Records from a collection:
--- START ---

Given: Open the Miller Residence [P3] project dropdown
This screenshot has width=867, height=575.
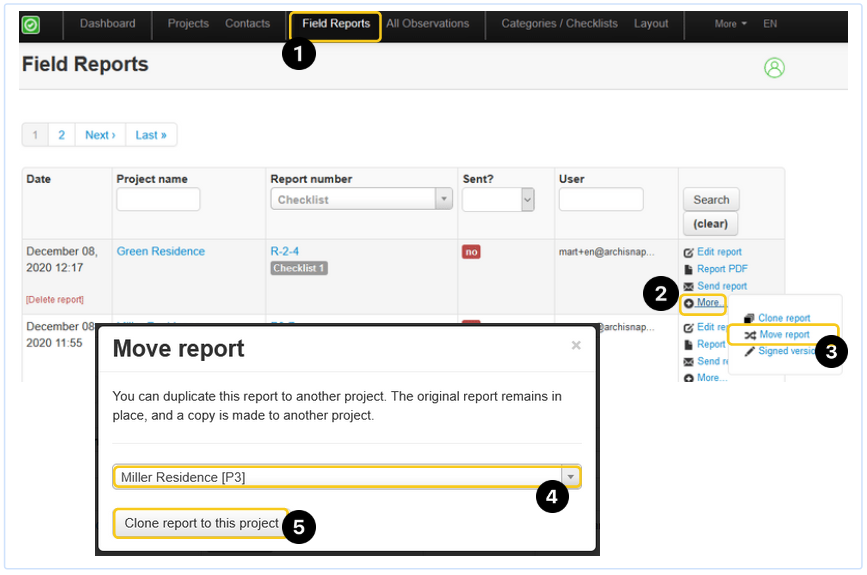Looking at the screenshot, I should point(570,477).
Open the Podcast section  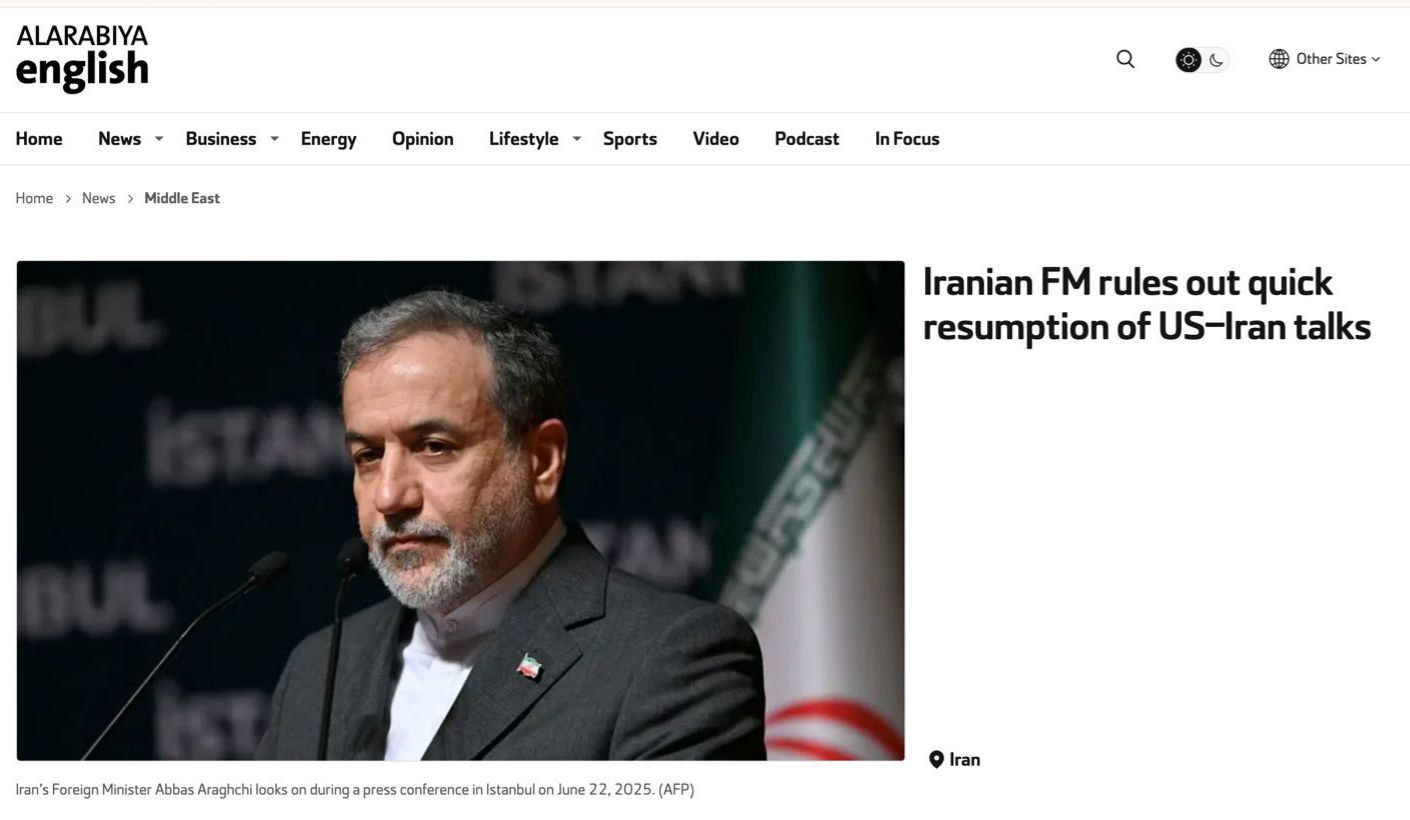(x=807, y=139)
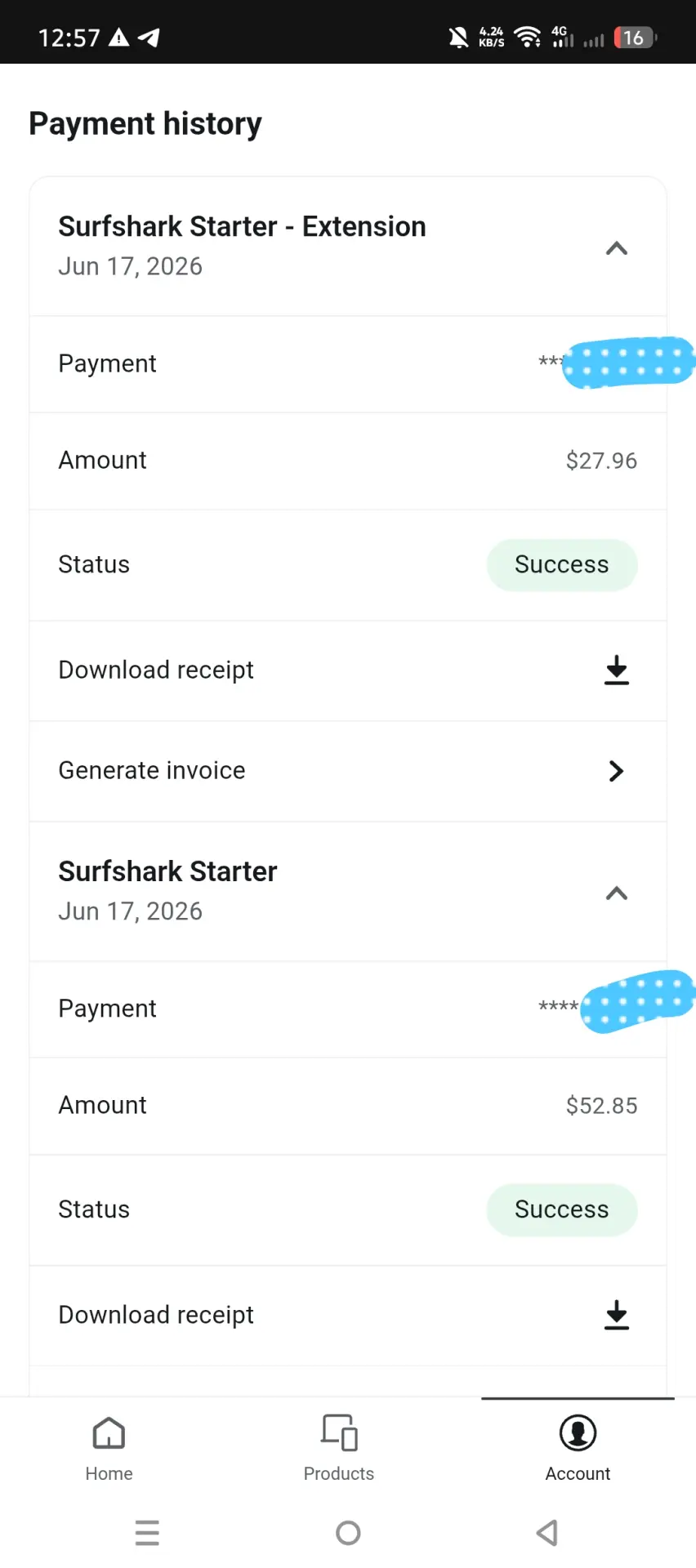Tap the Home house icon
Image resolution: width=696 pixels, height=1568 pixels.
(109, 1433)
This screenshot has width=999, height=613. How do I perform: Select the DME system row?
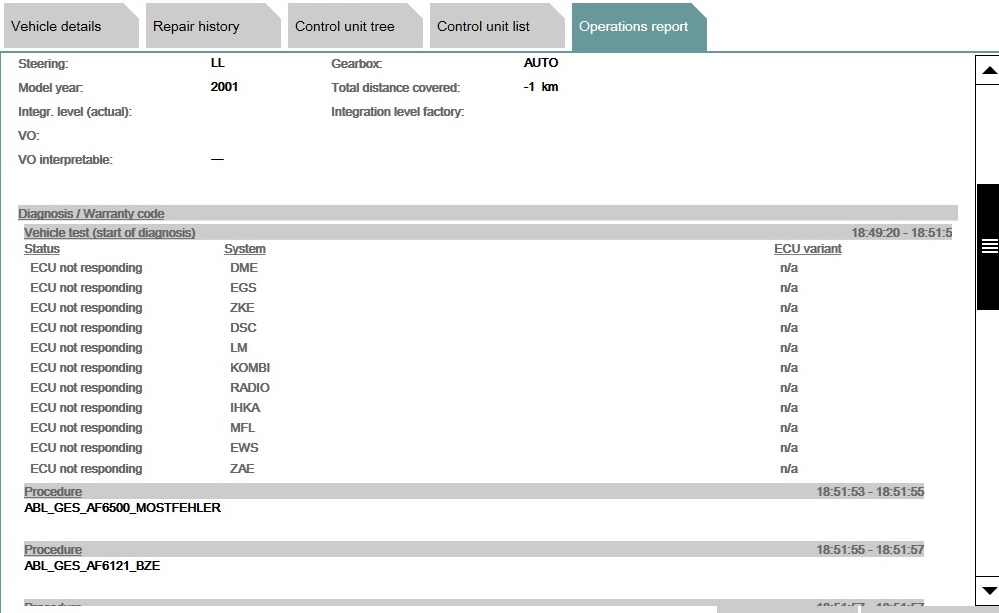[x=243, y=268]
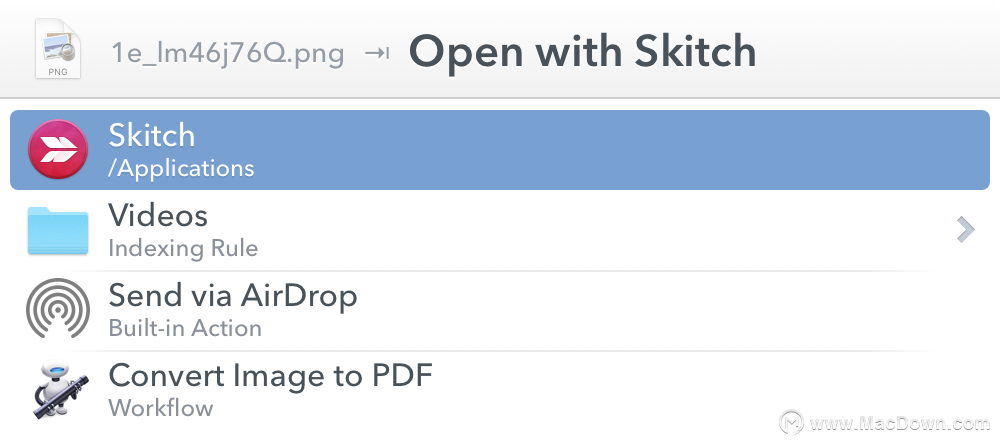Screen dimensions: 1000x440
Task: Expand the Videos row with its chevron
Action: click(x=966, y=230)

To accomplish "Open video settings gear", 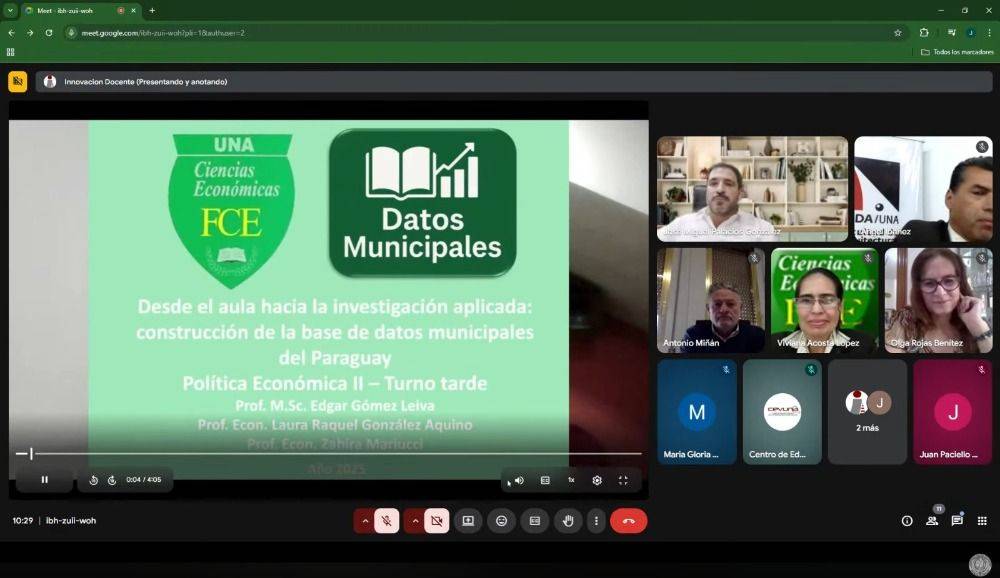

--- END ---

YOUR TASK:
Every line from the one containing "This screenshot has width=999, height=613." through the final line of the records above is to be written out exactly; nothing else, and no pictures.

YOUR RESPONSE:
This screenshot has width=999, height=613. How do I perform: Select the DME system row?
[x=243, y=268]
Screen dimensions: 1000x440
Task: Expand the Videos row with its chevron
Action: click(x=966, y=230)

To accomplish "Open video settings gear", 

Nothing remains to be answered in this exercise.